The Supreme Court of India has upheld the Indian Union Government’s decision to abrogate Article 370 of the Indian constitution which gave special status to Jammu and Kashmir and said that every decision taken by the Centre on behalf of a State can’t be subject to a legal challenge.
A five-judge Constitution bench comprising Chief Justice of India DY Chandrachud, Justices Sanjay Kishan Kaul, Sanjiv Khanna, BR Gavai, and Surya Kant delivered the verdict.
The Constitution Bench was hearing a batch of petitions challenging the abrogation of Article 370 of the Constitution and bifurcating the state into two Union Territories.

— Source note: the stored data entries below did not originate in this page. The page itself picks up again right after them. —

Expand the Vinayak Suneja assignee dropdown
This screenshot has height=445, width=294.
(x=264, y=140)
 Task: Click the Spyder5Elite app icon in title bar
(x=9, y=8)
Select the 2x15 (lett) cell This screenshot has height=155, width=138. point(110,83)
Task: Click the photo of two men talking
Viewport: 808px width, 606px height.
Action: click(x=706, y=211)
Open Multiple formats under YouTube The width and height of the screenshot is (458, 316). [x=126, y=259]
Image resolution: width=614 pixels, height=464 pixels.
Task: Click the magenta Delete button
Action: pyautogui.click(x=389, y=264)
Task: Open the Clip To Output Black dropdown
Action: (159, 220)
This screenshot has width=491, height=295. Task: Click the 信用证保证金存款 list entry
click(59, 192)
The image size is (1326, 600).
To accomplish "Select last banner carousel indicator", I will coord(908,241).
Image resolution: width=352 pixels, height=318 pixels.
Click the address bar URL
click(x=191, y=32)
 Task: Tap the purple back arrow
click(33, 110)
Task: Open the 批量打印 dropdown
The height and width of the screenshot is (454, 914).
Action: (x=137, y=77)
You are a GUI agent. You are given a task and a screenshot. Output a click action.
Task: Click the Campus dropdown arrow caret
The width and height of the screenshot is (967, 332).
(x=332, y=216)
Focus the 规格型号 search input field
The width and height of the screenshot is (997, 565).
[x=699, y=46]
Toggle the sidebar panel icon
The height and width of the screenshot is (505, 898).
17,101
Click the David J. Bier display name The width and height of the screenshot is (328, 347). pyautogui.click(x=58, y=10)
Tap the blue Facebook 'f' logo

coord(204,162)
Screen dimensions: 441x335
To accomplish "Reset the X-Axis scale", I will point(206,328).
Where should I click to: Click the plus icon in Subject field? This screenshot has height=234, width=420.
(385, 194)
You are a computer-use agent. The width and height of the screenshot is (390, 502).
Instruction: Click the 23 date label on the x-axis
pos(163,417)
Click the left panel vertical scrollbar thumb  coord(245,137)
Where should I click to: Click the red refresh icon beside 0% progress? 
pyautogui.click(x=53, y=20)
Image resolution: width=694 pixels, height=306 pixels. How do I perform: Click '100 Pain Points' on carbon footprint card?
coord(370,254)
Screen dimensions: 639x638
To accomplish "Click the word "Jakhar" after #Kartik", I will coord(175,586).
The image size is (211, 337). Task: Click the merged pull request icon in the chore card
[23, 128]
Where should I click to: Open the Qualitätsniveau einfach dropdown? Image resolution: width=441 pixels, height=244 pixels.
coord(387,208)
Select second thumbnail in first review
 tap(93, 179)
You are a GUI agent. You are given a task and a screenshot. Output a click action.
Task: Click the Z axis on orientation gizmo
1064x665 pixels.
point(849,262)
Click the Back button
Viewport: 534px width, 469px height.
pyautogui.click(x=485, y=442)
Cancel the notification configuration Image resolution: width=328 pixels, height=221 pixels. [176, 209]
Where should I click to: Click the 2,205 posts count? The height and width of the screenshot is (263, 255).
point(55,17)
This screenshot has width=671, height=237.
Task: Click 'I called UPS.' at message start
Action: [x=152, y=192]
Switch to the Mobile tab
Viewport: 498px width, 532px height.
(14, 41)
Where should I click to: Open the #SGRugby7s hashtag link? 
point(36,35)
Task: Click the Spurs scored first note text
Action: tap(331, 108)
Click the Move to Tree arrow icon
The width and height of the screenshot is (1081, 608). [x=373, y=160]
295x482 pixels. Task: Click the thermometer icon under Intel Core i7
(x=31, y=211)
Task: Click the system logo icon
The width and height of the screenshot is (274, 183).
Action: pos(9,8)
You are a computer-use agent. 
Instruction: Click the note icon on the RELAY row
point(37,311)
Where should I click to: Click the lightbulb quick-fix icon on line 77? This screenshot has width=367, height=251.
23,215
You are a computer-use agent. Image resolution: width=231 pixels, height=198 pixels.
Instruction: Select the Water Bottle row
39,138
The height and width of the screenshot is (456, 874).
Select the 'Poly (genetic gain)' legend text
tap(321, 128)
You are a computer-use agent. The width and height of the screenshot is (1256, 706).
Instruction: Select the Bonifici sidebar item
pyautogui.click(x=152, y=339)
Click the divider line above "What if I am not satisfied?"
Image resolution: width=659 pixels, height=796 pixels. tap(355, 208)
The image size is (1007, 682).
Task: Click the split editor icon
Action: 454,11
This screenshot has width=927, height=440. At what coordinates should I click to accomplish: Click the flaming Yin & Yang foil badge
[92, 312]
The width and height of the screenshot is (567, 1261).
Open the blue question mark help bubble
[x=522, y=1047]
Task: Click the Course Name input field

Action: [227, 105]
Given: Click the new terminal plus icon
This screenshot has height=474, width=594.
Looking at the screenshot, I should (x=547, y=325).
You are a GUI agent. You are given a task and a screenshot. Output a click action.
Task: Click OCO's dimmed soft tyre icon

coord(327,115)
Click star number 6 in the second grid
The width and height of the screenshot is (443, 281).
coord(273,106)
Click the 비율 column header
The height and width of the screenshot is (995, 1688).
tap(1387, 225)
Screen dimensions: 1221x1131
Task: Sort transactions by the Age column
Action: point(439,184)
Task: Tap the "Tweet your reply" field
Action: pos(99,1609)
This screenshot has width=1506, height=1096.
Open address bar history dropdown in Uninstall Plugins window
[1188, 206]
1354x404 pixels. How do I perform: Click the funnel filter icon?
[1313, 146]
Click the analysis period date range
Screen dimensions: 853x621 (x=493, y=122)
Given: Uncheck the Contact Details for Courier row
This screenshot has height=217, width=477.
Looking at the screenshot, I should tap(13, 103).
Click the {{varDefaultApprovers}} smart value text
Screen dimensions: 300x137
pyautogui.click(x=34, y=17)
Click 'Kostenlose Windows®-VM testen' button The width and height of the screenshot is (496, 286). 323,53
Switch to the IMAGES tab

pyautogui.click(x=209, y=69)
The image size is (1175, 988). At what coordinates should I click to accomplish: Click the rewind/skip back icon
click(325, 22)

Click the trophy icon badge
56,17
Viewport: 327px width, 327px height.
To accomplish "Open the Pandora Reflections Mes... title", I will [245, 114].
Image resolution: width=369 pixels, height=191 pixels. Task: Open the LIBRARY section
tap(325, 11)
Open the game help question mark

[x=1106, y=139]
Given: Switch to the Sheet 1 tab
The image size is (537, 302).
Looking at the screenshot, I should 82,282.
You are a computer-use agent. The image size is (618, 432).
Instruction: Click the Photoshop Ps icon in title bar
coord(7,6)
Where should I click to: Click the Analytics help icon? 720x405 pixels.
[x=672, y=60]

CJI Chandrachud reading out the judgement said that every decision taken by the Centre on behalf of a State under proclamation can’t be subject to a legal challenge and it will lead to the administration of the State to a standstill.
Supreme Court said that it has held that Article 370 was a temporary provision.
“The proclamation of Maharaja stated that the Constitution of India will supersede. With this, the para of Instrument of Accession ceases to exist….Article 370 was an interim arrangement due to war conditions in the State. Textual reading also indicates that Article 370 is a temporary provision,”the Court said.
The Apex court also mentioned that the argument of petitioners that the Union government cannot take actions with irreversible consequences in the State during Presidential rule is not acceptable.
“We have held that the state of Jammu and Kashmir did not retain an element of sovereignty when it joined the Union of India. We have arrived at this conclusion for the following reasons. First paragraph eight of the instrument of accession executed by Maharaja Hari Singh provided that nothing in the instrument would affect the continuance of the sovereignty of the Maharaja in and over the state,”CJI Chandrachud said.
The CJI further noted that on November 25, 1949, a proclamation was issued for the State of Jammu and Kashmir by “Yuvraj Karan Singh”.
“The declaration on this proclamation, that the Constitution of India would not only supersede all other constitutional provisions in the state, which were inconsistent with it but also abrogate them, achieves what could have been attained by an agreement of merger. With the issuance of the proclamation, the paragraph of the instrument of accession ceases to be of legal consequence. The proclamation reflects the full and final surrender of sovereignty by Jammu and Kashmir through its sovereign ruler to India ” CJI added further.
The Supreme Court said “The declaration issued by the President exercises the power and clause 3 of Article 370 is a culmination of the process of integration. Thus, we do not find that the President’s exercise of power under Clause 3 of Article 370 was malafide. We hold the exercise of Presidential Power to be valid.”
The Court also noted that Article 370 was meant for the constitutional integration of Jammu and Kashmir with the Union and it was not for disintegration and the President can declare that Article 370 ceases to exist.
“Concurrence of the State government was not required to apply all provisions of the Constitution using Article 370(1)(d). So, the President of India taking the concurrence of the Union government was not malafide,”the Court noted.
The Supreme Court also directed the Election Commission to hold Jammu and Kashmir Assembly elections by September 30, 2024. The Supreme Court said given the Centre’s submission on the restoration of the statehood of Jammu and Kashmir, it directs that statehood shall be restored as soon as possible.
On September 5, the apex court reserved the judgement after hearing the arguments for 16 days.
The central government had defended its decision to abrogate Article 370, saying there was no “constitutional fraud” in repealing the provision that accorded special status to the erstwhile state of Jammu and Kashmir.
India’s Attorney General R Venkataramani and Solicitor General Tushar Mehta appeared for the Centre government.
Senior advocate Kapil Sibal, appearing on behalf of the petitioners, had opened the arguments, saying Article 370 was no longer a “temporary provision” and had assumed permanence post the dissolution of the Constituent Assembly of Jammu and Kashmir.
He had contended that the Parliament could not have declared itself to be the legislature of J-K to facilitate the abrogation of Article 370, as Article 354 of the Constitution does not authorise such an exercise of power.
On August 5, 2019, the Central government announced the revocation of the special status of Jammu and Kashmir granted under Article 370 and split the region into two union territories.